イタリアで台湾のスナイパーが狙撃を行いヨーロッパを逃亡。同時に台湾では軍人の不審死が続き、警察が捜査に乗り出す--壮大なスケールで描かれる『炒飯狙撃手』(張國立・著、玉田誠・訳/ハーパーブックス・刊)。2000年代を代表するスナイパー映画『ザ・シューター/極大射程』(監督:アントワン・クーフア)を彷彿とさせるような台湾生まれのアクションサスペンスを紹介する。

 

徹底的にディテールにこだわる

イタリア・マナローラで炒飯の屋台を営んでいる・小𦫿(がい)。台湾の潜伏工作員である彼は、指令によりローマのトレヴィの泉で、台湾政府の高官・周協和を狙撃する。マナローラに戻った小𦫿だが、その夜、何者かに襲撃される。追っ手を逃れるため小𦫿はイタリアから・ハンガリー、チェコとヨーロッパを横断。誰が自分を狙ったのか、その理由は何なのか……。

 

一方、退職を12日後に控える台湾刑事局反黒科の刑事・老伍は、基隆(キールン)で起きた海軍士官長・郭為忠の死亡事件を調べていた。軍部は自殺にしたいようだったが、老伍は殺人の可能性を示唆する。さらに、陸軍司令部の邱清池の射殺体が海岸沿いで発見される。老伍は二つの事件の関連があるとにらみ捜査を開始する。

 

本作は、台湾とヨーロッパ、老刑事と若きスナイパーという二つの場所、二つの視点で交互に物語がテンポよく展開していく。映画を観るような感覚で読者を物語世界に引き込んでいくのが、モノに対する細かい描写だ。「ノキア7610」「アディダスのスポーツバッグ」「BOSSのカジュアルジャケット」など、それほど重要でないモノのメーカー名まできっちり明記される。当然、スナイパーが主人公なだけに、銃に関する描写はくどいほど細かい。

 

一般的にスプリングフィールドM21と呼ばれる狙撃銃には、MK14やMK25という改良型もあるが、彼はいまだにそれをM14と呼んでいた。(中略)一九六九年に、アメリカ軍は正式にM1をM14に切り替え、同時にM14は九倍率スコープを搭載したM21スナイパーライフルに改修された。

『炒飯狙撃手』より引用

 

台湾のグルメガイドにもなる!?

さらに、モノの描写以上にこだわりを感じるのは「食」だ。
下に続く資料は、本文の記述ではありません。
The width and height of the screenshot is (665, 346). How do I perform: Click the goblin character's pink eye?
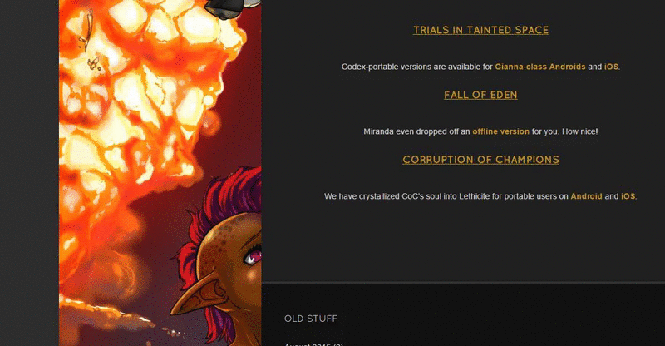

台湾パートでは登場人物たちは必ず何かを食べている。思いつくままに列挙していくと、牛捲餅、燒豬頭(豚の頭焼き)、刈包(豚角煮バーガー)、蘿蔔糕(大根餅)、豆乾肉絲(岩豆腐と豚肉の中華炒め)……。銃の描写以上に様々な料理が登場し、緊迫した展開のなかで、読者の胃袋も刺激していく。

 

また、文中では、「基隆の夜市で栄養三明治(サンドイッチ)でも買ってこようか」、「鼎泰豐の炒飯はうまい。何より一粒ひと粒のご飯がしっかりしていて噛みごたえがある」といった記載もあり、台湾のグルメガイドとしても楽しめる。タイトルでもある「炒飯」についても当然ながら紙面が割かれる。

 

炒飯ほど素晴らしいものはないのではないか。うまいだけじゃない。簡単につくれる。炒め方が上手いか下手かも関係ない。ただひたすら練習あるのみだ。

『炒飯狙撃手』より引用

 

ここからさらに、小𦫿が作り出したサラミ入り炒飯の作りかたが丁寧に描かれ、読んだあとにすぐに作りたくなること請け合いである。

 

微に入り細を穿つこういった描写が苦手な人もいるかもしれないが、物語のリズムをそぐようなことはないし、細かければ細かいほど作中の映像が思い描きやすくなり、作品世界に没入できる。

 

物語は、軍の暗躍、黒社会の関与などがわかり、分かれていた小𦫿と老伍の道が徐々に交わっていく。ややご都合主義的なところ(老伍の息子のハッキング技術など)もあるが、スナイパー小説としても、スパイ小説としても、さらにグルメ小説としても楽しめる一読で三度おいしい、絶品のエンターテインメント作品である。

 

【書籍紹介】


炒飯狙撃手

著者:張國立(著)、玉田誠(訳)
刊行:ハーパーブックス

イタリアの小さな炒飯店で腕を振るう台湾の潜伏工作員、小艾はある日命令を受け、ローマで標的の東洋人を射殺する。だが根城に戻ったところを何者かに襲撃され、命を狙われる身に。一方、定年退職を12日後に控えた刑事老伍は、台湾で発生した海軍士官と陸軍士官の連続不審死を追っていた。やがて遺体に彫られた“家”という刺青が二つの事件をつなげ――。背後に蠢く巨大な陰謀とは!?